IAN COLLINS There was a full house at the Fisher Theatre for the launch of a new book of East Anglian short stories which also showcases some of the best contemporary writing in Britain.

IAN COLLINS

There was a full house at the Fisher Theatre on Saturday for the launch of a new book of East Anglian short stories which also showcases some of the best contemporary writing in Britain.

A Distant Cry – a volume containing tales by 20 writers from the Victorian era to date – was put together by Norwich publisher Peter Tolhurst and is already a local best-seller.

As a taster of the collection, novelist Louis de Bernieres compered a programme of spell-binding readings by four of the featured literary voices.

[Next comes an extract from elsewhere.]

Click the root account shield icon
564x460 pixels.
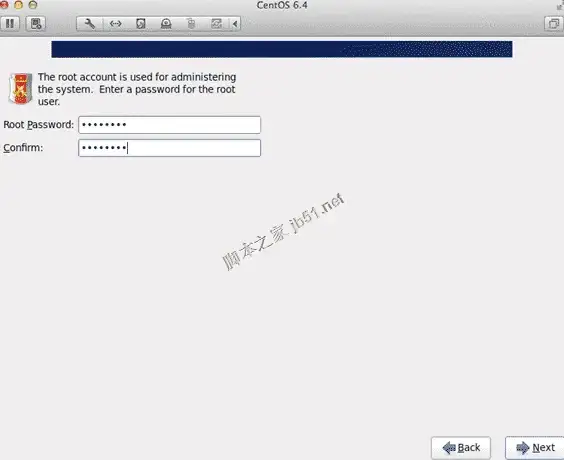coord(21,88)
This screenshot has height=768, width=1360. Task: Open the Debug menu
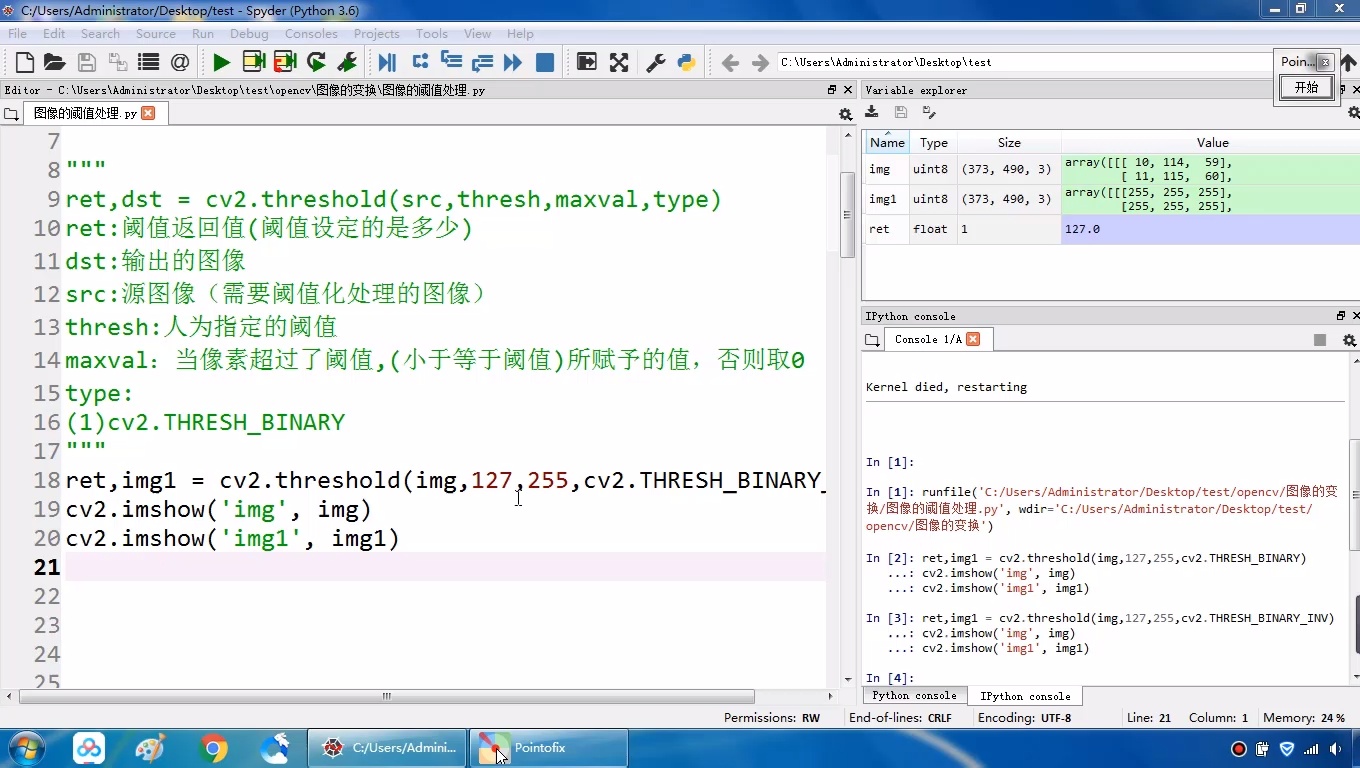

Elspeth Barker, who lives near Aylsham, read a haunting story about a war widow visiting her husband's grave in France.

Julia Blackburn, who is based near Halesworth, offered a saga called The Mermaid. Drawn from her novel The Leper's Companions, it dealt with magical events on the North Norfolk coast in 1410 which sparked a pilgrimage to the Holy Land.

Novelist and critic DJ Taylor, lately moving to his native Norwich to complete a biography of George Orwell, read a dark tale from Breckland in authentic West Norfolk accent.

And Esther Freud contributed a story called The Visit, which trailed a then unwritten and untitled novel set in and around Walberswick where she lives some of the time.

“Over the summer my cousin Emma rented a house in Southwold where her partner, Richard Curtis, could write. He never found the time to get there, but I did,” she said.

“So I took my laptop and bicycle over on the ferry and finished the novel which I now know will be called The Sea House. It will be published next year.”

t A Distant Cry: Stories from East Anglia is published by Black Dog Books at £14.95.